The Waray Dwarf Burrowing Snake from the Samar and Leyte islands of the Philippines spends most of its life hidden underground. Apparently, a preserved specimen's true identity also was being hidden -- among a vast museum collection in Kansas. Researchers, however, have discovered that the small snake actually represents not just a new species, but a new genus as well.

It was in 2006 and 2007 when the snake specimen at Kansas Biodiversity Institute and Natural History Museum was collected, a news release from the University of Kansas (KU) explained. More samples of the species were collected in 2014. However, little did the scientists know that the specimen at hand had been misidentified.

It wasn't until Jeff Weinell, a KU graduate research assistant at Biodiversity Institute, had a closer look at the species that the mystery was unraveled, the KU release noted.

"I was initially interested in studying the group of snakes that I thought it belonged to — or that other people thought it belonged to," Weinell said in the news release, explaining that he made a list of all the Pseudorabdion group snake specimens in the museum and sequenced their DNA, which led to the discovery of the reptile's true identity.

Molecular data revealed that it wasn't really a member of the Pseudorabdion group, and further analysis of the specimen's other features, such as its scales and vertebrae, led researchers to determine that it was, indeed, a new species.

Furthermore, the Waray Dwarf Burrowing Snake becomes the sole member of a new "miniaturized genus," Levitonius, which is named in honor of California Academy of Science researcher Alan Leviton, who spent decades studying Philippine snakes, Weinell explained.

"So, that's sort of an honorific genus name for him. Then, 'mirus' is Latin for unexpected," Weinell continued. "That's referencing the unexpected nature of this discovery — getting the DNA sequences back and then wondering what was going on."

So far, the species is only known in the Samar and Leyte islands of the Philippines, the researchers wrote in their study, published in Copeia.
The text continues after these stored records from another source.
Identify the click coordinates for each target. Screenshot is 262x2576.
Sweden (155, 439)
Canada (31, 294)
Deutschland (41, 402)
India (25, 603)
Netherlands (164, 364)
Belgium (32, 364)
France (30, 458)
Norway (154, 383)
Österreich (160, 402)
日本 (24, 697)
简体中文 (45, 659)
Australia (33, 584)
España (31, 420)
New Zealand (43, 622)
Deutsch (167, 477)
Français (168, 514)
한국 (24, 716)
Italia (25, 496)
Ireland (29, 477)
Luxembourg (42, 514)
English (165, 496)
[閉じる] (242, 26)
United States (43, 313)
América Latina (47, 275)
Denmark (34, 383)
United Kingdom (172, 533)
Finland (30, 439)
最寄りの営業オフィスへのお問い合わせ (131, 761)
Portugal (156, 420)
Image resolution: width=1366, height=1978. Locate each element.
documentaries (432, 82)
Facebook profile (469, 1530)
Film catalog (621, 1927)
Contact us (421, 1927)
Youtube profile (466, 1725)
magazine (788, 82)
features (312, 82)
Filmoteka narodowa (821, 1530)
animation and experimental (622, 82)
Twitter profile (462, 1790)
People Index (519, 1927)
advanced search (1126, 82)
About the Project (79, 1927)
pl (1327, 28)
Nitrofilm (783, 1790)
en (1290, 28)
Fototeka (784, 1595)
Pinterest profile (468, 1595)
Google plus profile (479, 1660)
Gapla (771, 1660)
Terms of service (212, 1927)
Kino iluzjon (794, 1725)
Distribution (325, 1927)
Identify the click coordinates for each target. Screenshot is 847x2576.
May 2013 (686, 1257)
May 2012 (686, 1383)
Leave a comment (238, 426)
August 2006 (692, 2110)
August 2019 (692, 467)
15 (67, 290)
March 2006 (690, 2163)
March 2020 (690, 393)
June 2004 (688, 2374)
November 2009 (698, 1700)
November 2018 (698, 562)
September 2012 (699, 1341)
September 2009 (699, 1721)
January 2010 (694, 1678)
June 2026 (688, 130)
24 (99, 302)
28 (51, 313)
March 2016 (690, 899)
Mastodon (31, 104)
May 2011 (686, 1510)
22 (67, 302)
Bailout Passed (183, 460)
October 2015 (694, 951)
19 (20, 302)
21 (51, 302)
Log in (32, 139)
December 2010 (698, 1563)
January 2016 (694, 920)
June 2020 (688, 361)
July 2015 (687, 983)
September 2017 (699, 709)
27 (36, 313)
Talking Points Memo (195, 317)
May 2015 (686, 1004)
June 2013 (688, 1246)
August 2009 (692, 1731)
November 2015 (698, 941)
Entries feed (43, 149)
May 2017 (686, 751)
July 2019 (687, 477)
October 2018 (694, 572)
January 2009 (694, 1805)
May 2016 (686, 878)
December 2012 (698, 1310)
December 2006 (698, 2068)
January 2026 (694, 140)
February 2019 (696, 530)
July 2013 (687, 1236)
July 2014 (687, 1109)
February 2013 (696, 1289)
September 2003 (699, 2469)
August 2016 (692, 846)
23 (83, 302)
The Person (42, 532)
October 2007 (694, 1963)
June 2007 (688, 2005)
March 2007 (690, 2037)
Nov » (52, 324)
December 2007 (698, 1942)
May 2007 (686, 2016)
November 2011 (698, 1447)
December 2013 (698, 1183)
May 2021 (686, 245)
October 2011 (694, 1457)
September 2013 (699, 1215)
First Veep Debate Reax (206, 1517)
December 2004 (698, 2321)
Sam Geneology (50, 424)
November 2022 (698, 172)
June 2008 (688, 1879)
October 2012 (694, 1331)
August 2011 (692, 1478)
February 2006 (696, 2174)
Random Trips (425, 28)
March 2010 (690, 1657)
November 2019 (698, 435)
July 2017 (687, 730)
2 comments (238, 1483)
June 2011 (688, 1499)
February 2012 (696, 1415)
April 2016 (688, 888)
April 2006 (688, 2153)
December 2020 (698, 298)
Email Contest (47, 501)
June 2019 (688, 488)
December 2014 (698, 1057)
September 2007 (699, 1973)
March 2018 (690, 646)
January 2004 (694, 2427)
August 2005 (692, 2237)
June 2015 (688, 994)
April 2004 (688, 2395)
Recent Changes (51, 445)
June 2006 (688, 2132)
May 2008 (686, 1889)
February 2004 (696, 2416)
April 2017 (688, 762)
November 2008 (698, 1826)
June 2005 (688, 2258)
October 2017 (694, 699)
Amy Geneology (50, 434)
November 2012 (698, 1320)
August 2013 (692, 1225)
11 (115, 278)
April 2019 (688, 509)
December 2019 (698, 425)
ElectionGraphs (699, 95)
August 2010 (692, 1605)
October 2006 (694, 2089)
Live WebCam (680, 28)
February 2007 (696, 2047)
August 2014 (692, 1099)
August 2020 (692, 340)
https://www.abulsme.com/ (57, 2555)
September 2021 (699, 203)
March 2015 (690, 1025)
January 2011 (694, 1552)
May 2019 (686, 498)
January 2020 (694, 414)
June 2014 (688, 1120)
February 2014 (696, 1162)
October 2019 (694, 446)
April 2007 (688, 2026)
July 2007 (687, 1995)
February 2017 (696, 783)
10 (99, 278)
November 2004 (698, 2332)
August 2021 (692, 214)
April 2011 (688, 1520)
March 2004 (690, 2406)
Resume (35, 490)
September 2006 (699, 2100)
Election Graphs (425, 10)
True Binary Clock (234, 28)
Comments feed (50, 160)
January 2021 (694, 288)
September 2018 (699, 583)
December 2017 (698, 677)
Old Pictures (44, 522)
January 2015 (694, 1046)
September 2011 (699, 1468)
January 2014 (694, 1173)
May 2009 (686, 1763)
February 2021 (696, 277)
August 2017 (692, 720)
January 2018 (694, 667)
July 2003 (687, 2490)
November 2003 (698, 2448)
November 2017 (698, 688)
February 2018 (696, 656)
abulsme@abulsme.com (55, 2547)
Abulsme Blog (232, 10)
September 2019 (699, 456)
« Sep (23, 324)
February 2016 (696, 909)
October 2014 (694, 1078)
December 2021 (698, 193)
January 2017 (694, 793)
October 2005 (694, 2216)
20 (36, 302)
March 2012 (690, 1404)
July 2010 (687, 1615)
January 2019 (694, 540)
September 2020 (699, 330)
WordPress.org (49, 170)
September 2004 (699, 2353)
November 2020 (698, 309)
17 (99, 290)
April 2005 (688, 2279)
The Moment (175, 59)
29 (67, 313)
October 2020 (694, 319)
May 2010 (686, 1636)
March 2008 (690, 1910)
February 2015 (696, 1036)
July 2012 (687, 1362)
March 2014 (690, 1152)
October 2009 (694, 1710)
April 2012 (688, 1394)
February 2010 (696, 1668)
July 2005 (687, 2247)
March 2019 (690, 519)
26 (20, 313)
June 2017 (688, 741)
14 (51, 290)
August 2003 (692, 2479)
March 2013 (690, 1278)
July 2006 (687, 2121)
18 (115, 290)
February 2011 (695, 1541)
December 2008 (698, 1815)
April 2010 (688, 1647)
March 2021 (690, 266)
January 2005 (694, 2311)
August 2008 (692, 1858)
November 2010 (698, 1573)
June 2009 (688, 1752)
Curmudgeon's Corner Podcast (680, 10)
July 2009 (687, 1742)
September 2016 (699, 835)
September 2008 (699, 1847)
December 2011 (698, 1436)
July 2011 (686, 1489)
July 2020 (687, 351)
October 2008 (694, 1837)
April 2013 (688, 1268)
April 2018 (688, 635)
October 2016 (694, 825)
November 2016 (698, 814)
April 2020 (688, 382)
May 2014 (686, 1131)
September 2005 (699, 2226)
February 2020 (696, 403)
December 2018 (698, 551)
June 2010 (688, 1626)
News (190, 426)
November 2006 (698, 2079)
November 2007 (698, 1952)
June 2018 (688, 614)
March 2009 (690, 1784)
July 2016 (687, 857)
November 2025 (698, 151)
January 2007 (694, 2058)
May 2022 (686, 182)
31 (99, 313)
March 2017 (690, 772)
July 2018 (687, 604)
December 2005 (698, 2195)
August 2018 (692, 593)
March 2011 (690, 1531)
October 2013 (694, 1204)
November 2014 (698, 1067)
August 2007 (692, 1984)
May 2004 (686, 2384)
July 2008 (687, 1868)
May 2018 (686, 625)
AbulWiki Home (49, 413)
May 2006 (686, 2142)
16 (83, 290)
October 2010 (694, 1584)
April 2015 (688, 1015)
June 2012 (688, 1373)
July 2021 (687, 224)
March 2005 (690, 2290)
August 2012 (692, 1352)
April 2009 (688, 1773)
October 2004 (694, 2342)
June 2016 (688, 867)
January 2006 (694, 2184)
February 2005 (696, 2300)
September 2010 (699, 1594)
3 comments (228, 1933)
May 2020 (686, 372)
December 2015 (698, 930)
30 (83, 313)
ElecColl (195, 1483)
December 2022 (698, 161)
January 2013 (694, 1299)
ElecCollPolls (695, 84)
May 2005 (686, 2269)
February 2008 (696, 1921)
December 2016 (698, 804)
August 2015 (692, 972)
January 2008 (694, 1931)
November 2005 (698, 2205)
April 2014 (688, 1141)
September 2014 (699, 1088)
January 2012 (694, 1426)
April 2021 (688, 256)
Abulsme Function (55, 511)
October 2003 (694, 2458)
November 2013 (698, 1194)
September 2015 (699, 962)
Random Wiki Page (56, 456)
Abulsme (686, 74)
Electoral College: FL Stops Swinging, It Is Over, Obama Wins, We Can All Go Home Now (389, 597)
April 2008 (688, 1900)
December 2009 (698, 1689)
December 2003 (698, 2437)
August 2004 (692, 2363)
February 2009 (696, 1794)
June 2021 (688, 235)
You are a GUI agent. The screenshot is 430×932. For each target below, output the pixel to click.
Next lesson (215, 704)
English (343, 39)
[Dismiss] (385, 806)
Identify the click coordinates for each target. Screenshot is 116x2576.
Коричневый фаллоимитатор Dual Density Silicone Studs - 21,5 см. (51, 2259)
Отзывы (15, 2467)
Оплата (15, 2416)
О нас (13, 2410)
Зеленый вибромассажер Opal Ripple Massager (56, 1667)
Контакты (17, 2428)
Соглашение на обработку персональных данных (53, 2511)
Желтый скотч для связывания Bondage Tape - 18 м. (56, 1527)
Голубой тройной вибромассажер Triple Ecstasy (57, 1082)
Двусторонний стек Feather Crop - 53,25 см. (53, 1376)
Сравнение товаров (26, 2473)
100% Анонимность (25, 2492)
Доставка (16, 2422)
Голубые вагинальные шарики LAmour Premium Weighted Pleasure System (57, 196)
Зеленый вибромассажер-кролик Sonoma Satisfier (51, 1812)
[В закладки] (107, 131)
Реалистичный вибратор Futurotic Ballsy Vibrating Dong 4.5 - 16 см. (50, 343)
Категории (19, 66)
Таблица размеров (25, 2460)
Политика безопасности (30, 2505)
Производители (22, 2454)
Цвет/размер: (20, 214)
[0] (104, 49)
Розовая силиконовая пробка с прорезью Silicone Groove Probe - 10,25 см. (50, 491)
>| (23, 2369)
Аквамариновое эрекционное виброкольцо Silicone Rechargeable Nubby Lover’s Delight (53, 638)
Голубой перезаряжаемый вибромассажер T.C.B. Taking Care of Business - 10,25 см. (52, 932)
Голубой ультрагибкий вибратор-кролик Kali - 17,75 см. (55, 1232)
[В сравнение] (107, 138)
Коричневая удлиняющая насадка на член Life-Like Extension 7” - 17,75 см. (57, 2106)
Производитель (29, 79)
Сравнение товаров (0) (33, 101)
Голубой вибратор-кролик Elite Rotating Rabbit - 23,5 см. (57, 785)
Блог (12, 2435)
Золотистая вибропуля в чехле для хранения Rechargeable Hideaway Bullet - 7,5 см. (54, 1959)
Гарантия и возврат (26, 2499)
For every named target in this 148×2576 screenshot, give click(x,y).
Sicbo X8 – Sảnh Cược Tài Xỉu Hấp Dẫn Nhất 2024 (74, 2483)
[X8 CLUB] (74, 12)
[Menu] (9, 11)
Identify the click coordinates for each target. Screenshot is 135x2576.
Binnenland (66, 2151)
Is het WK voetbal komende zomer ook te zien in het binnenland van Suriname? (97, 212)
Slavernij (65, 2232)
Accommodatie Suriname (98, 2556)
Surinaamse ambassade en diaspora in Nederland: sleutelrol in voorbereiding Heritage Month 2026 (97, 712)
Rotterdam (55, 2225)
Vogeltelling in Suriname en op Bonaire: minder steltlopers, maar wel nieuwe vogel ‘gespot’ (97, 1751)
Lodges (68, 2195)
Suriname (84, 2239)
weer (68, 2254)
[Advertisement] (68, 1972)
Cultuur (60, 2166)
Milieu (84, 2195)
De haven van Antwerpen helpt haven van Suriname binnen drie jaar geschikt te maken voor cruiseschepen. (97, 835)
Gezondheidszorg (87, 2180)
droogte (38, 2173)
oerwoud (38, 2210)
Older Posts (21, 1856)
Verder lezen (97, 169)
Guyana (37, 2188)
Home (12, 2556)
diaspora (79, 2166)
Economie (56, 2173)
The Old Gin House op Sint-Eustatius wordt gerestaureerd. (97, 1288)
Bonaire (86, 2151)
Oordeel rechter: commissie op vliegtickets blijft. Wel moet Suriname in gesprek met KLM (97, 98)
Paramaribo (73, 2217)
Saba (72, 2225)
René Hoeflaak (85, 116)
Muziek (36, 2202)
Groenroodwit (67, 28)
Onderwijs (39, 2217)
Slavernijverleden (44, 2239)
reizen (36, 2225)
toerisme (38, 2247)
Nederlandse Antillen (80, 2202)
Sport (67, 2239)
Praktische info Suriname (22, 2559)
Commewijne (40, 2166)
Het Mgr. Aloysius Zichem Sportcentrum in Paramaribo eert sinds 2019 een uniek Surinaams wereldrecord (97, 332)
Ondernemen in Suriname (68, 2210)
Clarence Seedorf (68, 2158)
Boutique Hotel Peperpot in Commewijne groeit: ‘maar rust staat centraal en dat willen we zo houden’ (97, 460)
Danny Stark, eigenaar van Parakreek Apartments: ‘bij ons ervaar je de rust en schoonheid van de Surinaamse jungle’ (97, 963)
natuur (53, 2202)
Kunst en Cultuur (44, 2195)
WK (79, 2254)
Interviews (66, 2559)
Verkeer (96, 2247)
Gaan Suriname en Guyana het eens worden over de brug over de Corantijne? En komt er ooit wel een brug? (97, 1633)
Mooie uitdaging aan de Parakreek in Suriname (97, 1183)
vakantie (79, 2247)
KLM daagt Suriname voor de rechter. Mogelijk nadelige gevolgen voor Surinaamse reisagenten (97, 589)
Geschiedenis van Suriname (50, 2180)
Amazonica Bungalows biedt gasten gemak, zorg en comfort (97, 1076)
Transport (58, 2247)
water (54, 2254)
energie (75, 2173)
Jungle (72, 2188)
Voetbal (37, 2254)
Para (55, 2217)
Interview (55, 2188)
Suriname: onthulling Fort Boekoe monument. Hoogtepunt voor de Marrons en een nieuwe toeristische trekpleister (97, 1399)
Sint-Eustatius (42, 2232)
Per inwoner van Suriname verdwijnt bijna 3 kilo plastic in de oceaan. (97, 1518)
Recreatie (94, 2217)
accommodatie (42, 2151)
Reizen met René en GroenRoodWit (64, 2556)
Its common name, Waray Dwarf Burrowing Snake, honors the Waray-Waray people of the Philippines' Eastern Visayas, they explained.

As study co-author Rafe Brown noted, the species was misidentified in the field as a juvenile of other snakes, an error that persisted for years.

"This happens a lot in the real world of biodiversity discovery," Brown said in the KU release, pointing out the important role museum biodiversity collections play.